Primary or immunocyte-associated amyloidosis is a type of amyloidosis that is immunocyte-derived and associated with elevated immunoglobulin free light chains in serum produced by monoclonal plasma cells.
What is the Pathology of Primary or Immunocyte-Associated Amyloidosis?
The pathology of primary or immunocyte-associated amyloidosis is:
-Etiology: The cause of primary or immunocyte-associated amyloidosis is caused by acquired overexpression of clonal immunoglobulin light chains.
-Genes involved: CCND1 (cyclin D1) gene.
-Pathogenesis: The sequence of events that lead to primary or immunocyte-associated amyloidosis come from plasma cells that produce extra pieces of antibodies called “light chains” These light chains circulate in the bloodstream, and can deposit in organs throughout the body, causing organ damage.
-Histology: The histology associated with primary or immunocyte-associated amyloidosis shows amyloid deposition in tissues and organs affected.
How does Primary or Immunocyte-Associated Amyloidosis Present?
Patients with primary or immunocyte-associated amyloidosis typically are thought to be equal in males and females.

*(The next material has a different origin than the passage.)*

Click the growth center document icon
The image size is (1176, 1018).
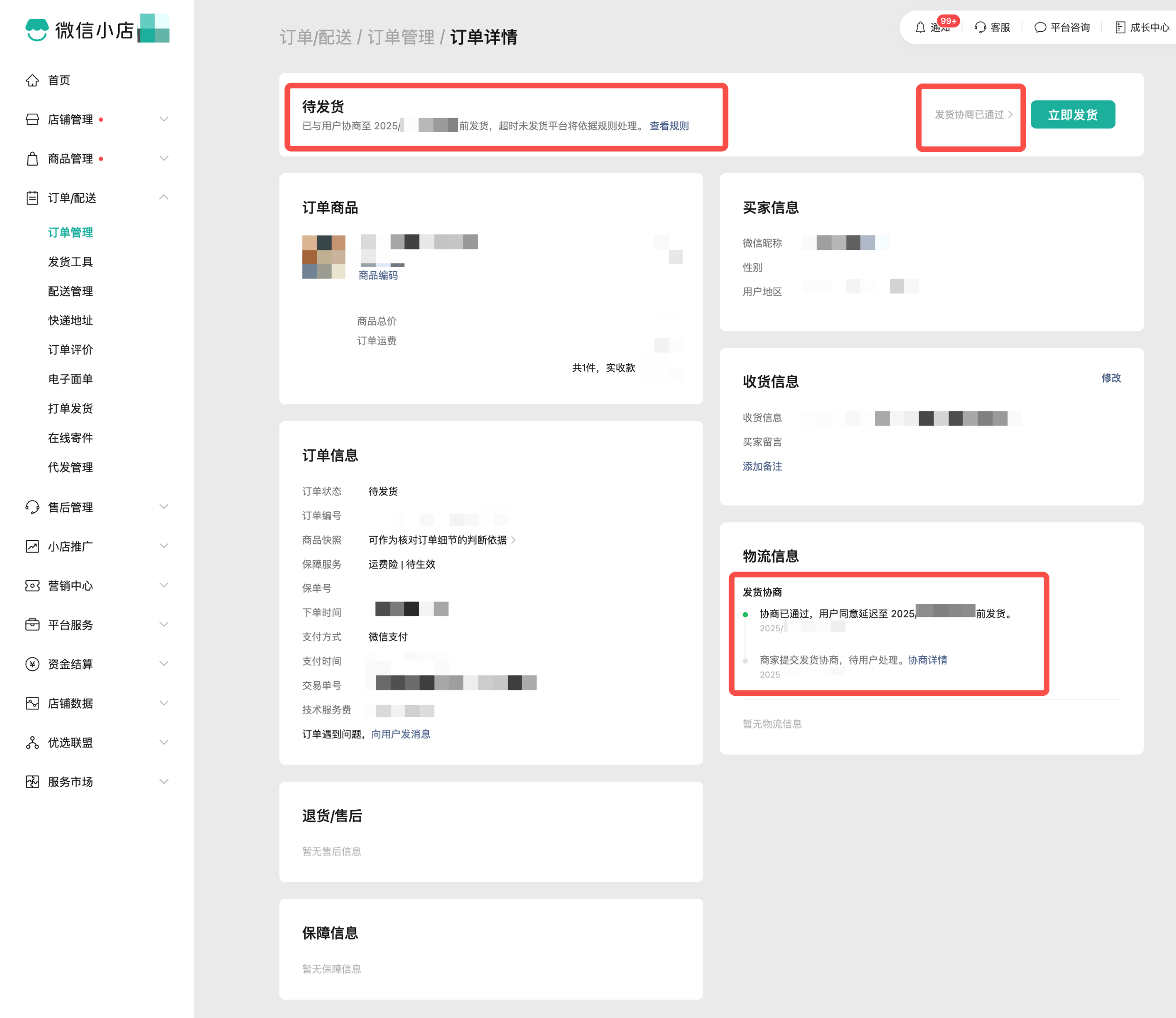coord(1120,27)
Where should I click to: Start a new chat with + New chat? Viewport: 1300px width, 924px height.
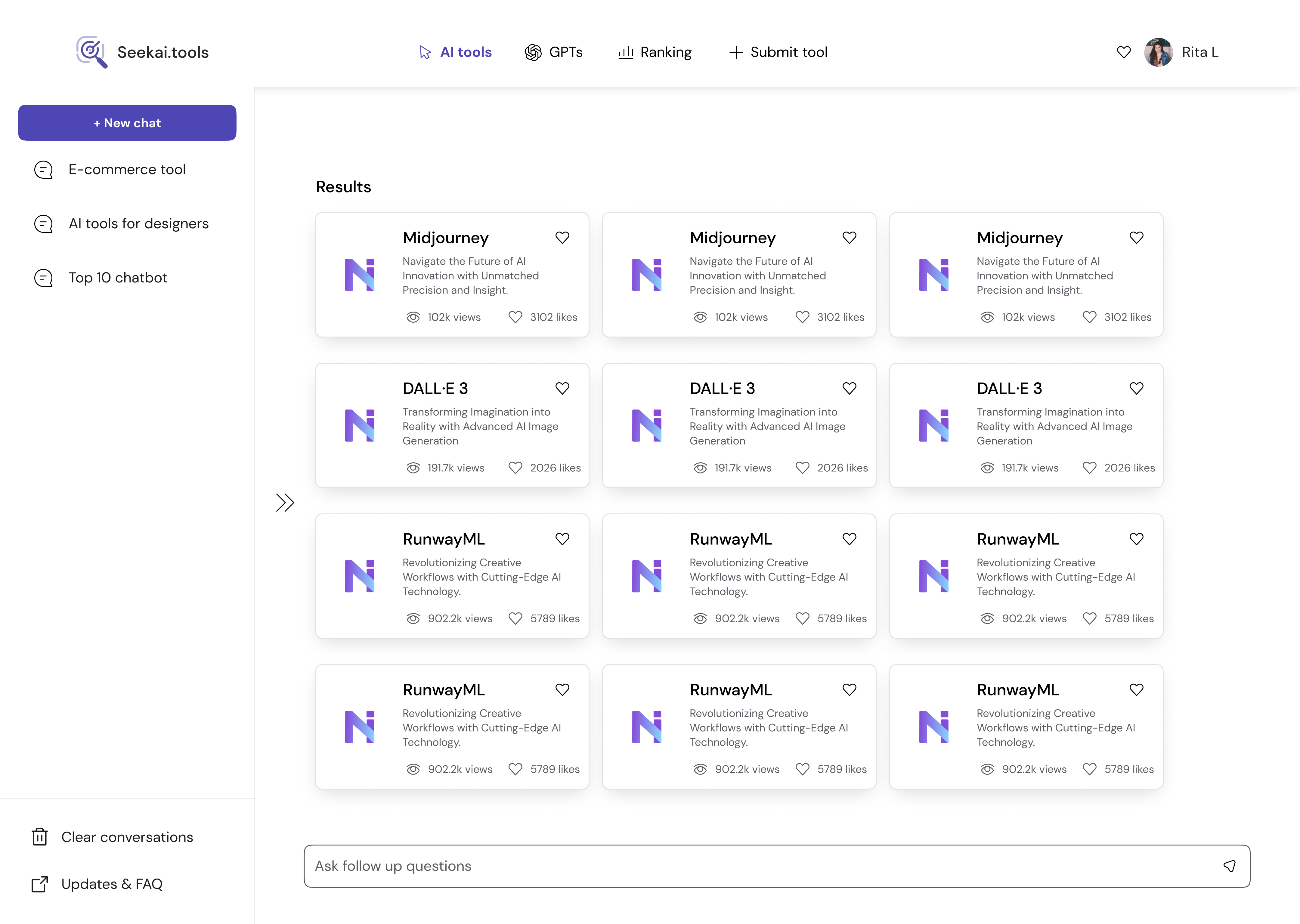[x=127, y=123]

However, about 60% of patients referred to amyloid centers are males. They present at age range of 50-65 years. The symptoms, features, and clinical findings associated with primary or immunocyte-associated amyloidosis include changes in skin color, severe fatigue, feeling of fullness, anemia, joint pain, shortness of breath, tingling and numbness in hands and feet, severe weakness, sudden weight loss.

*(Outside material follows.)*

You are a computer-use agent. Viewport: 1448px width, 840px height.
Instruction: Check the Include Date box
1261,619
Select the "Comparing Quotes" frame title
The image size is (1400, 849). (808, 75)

How is Primary or Immunocyte-Associated Amyloidosis Diagnosed?
Primary or immunocyte-associated amyloidosis is diagnosed by biopsy of affected tissue; the amyloidogenic protein is typed using a variety of immunohistologic and biochemical techniques.
How is Primary or Immunocyte-Associated Amyloidosis Treated?
Primary or immunocyte-associated amyloidosis is treated by standard-dose combination chemotherapy with steroids and alkylating agents. Myeloablative chemotherapy with melphalan and autologous stem cell rescue appears to offer survival benefit. Newer agents such as bortezomib and lenalidomide have shown promising activity and are being evaluated as part of combination regimens in clinical trials.
What is the Prognosis of Primary or Immunocyte-Associated Amyloidosis?
The prognosis of primary or immunocyte-associated amyloidosis is generally poor especially when the heart and kidneys are affected.